● **Information provided**
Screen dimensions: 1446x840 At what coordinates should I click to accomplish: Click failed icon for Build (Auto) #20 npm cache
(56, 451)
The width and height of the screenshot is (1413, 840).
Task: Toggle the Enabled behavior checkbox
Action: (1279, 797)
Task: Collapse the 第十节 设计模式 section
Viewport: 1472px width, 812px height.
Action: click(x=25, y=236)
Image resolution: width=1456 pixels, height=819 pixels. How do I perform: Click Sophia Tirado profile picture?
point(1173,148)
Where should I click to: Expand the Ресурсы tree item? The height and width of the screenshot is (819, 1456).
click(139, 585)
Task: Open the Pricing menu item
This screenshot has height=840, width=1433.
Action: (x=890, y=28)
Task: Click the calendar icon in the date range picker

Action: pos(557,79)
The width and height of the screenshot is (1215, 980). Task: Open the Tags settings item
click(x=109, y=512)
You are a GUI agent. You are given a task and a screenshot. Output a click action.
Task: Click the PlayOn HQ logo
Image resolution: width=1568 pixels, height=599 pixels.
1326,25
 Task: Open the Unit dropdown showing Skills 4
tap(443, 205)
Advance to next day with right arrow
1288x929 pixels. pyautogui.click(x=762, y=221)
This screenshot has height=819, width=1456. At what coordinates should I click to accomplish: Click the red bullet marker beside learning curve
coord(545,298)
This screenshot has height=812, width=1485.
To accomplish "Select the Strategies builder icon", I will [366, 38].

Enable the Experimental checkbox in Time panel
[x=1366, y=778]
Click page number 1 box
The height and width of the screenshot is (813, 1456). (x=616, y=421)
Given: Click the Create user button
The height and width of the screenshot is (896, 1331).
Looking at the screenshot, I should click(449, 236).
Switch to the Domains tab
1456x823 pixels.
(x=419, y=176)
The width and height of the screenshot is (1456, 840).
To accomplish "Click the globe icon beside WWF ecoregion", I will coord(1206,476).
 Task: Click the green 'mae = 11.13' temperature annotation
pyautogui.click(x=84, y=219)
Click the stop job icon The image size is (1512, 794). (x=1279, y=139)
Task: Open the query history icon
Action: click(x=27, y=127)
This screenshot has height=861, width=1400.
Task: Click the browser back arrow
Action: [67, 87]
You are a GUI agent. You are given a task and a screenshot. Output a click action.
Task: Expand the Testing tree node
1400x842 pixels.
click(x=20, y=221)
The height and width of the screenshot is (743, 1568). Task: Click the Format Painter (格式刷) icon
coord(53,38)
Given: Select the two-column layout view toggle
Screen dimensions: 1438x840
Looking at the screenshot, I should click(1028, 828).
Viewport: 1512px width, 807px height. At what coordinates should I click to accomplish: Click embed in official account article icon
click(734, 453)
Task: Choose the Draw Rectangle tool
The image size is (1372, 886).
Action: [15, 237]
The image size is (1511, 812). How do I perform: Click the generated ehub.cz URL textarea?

● **How to complete this task**
Begin with the line that contains "Given: Select the" and set down each line exactly until the records above end, including the final line.

● **Solved exercise**
Given: Select the two-column layout view toggle
Screen dimensions: 1438x840
Looking at the screenshot, I should click(1028, 828).
Viewport: 1512px width, 807px height. At what coordinates should I click to accomplish: Click embed in official account article icon
click(734, 453)
Task: Choose the Draw Rectangle tool
The image size is (1372, 886).
Action: [15, 237]
The image size is (1511, 812). How do I perform: Click the generated ehub.cz URL textarea?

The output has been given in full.